On appelle "Soderzhanki" ces femmes en russe qui ont déclaré que leur beauté irréprochable et leur apparence séduisante étaient leur but dans la vie, dans le but d'attraper l'homme le plus riche possible qui les paiera pour leur passion du luxe. Influencées par l'époque de l'Union soviétique, la plupart des femmes ne se réduisent cependant pas aux tâches ménagères, aux enfants et aux courses. Jusqu'en 1989, presque toutes les femmes travaillaient et avaient des enfants en même temps, et c'est encore le cas aujourd'hui. Leur besoin de vêtements coûteux a également un fondement culturel : "En Union soviétique, les voitures et les maisons n'étaient guère accessibles en tant que symboles de statut social. C'est pourquoi la beauté a joué un rôle extrêmement important en tant que moyen de distinction sociale", explique l'historienne de la culture Anna Tikhomirova, qui compare la mode féminine en Union soviétique et en RDA dans sa thèse.
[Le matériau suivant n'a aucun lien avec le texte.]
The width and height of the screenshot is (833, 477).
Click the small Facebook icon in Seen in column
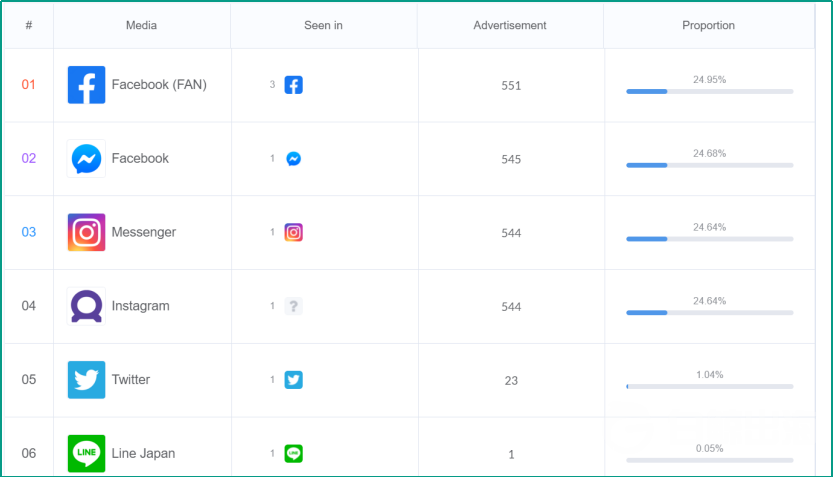[x=293, y=85]
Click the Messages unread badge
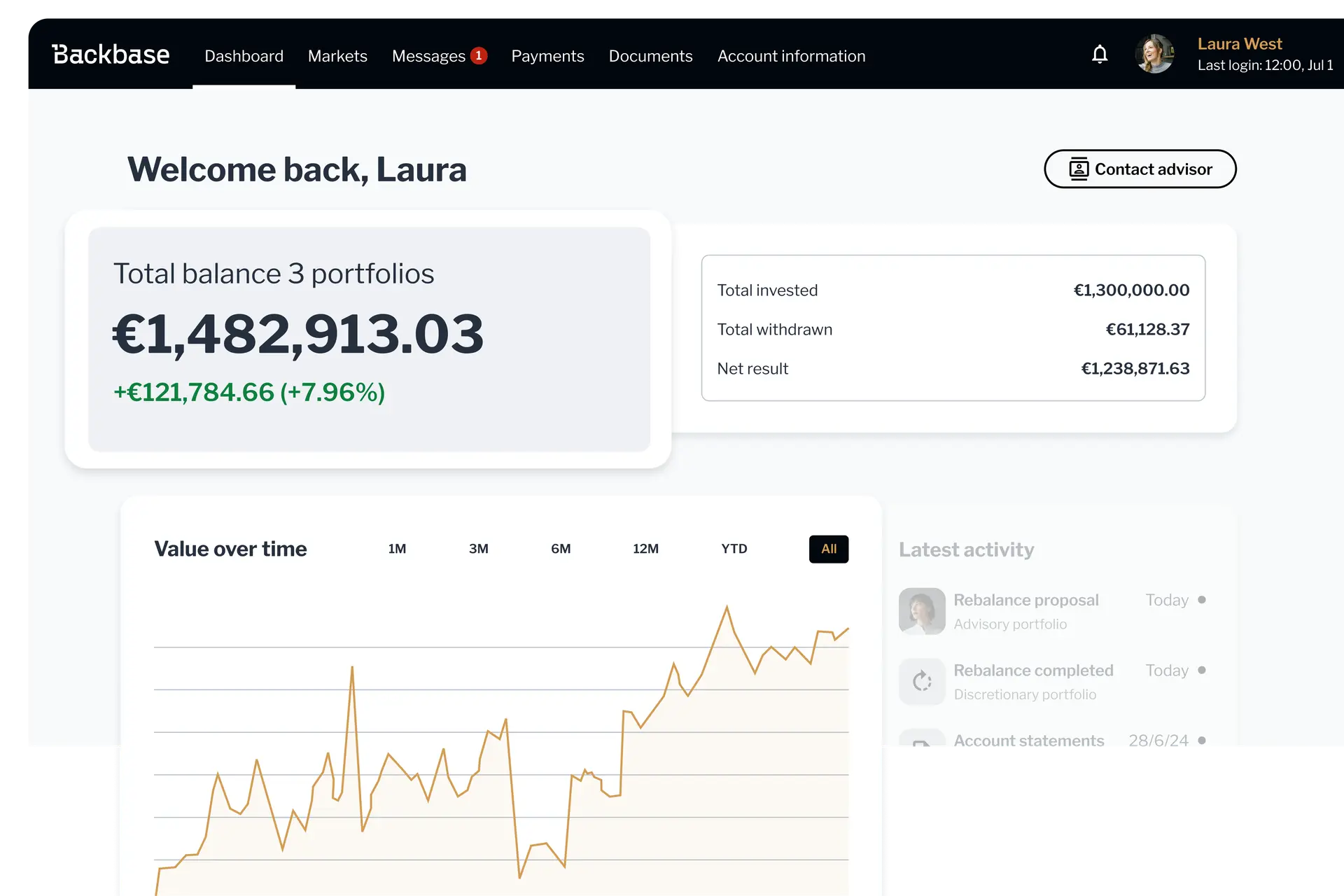This screenshot has height=896, width=1344. (x=479, y=55)
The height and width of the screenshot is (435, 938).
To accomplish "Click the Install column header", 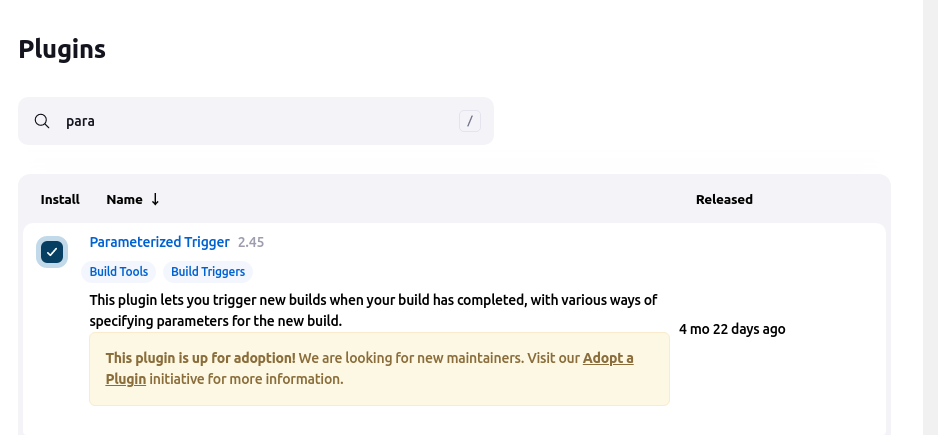I will pos(60,199).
Pour les femmes russes, un bon look est synonyme d'une apparence féminine sans complexe selon les normes françaises. Des chaussures à talons hauts, des vêtements moulants et moulants, des ongles impeccablement manucurés et une coiffure élaborée sont considérés comme essentiels. "Dans l'ex-URSS, l'avarice n'est pas du tout considérée comme de l'excitation", explique Tikhomirova.

Il n'est pas non plus excitant de demander directement ou indirectement à un homme d'avoir des relations sexuelles, comme le veut le préjugé populaire de la "Russe dévergondée". Pour les femmes russes, flirter signifie plutôt "suivre les règles de la vieille école, où l'homme doit être un homme, c'est-à-dire faire preuve d'initiative et courtiser la femme", explique Mme Tikhomirova.

Mais "elles donnent différents signes de manière intense et offensive, en jouant avec leurs cheveux, par exemple, et en parlant de manière emphatiquement féminine, un peu garce. Ils jouent la vamp séduisante." Si vous le souhaitez, vous pouvez même suivre des cours de tutorat pour apprendre à le faire.

Par exemple, à l'"École du flirt" d'Alyona Mouse à Perm, en Sibérie. Les femmes âgées de 16 ans et plus peuvent payer plusieurs centaines d'euros pour apprendre la "stervologija" - la "science d'être une mauvaise fille" - auprès de Mme Mouse. Si vous voulez être une mauvaise fille, vous devez avant tout avoir confiance en vous, explique l'étudiante Anastasia Brilunova. "J'aime mon âge maintenant, mon apparence. Je ne me compare plus aux autres filles", dit-elle.

D'ailleurs, elle a maintenant "appris à honorer l'homme". Je n'essaie plus de payer moi-même l'addition au restaurant ou d'ouvrir un bocal de cornichons tout seul. Nos hommes aimés ou mal aimés sont tout à fait capables de remplir leur rôle. En Sibérie, j'ai appris à laisser les hommes être ce qu'ils sont."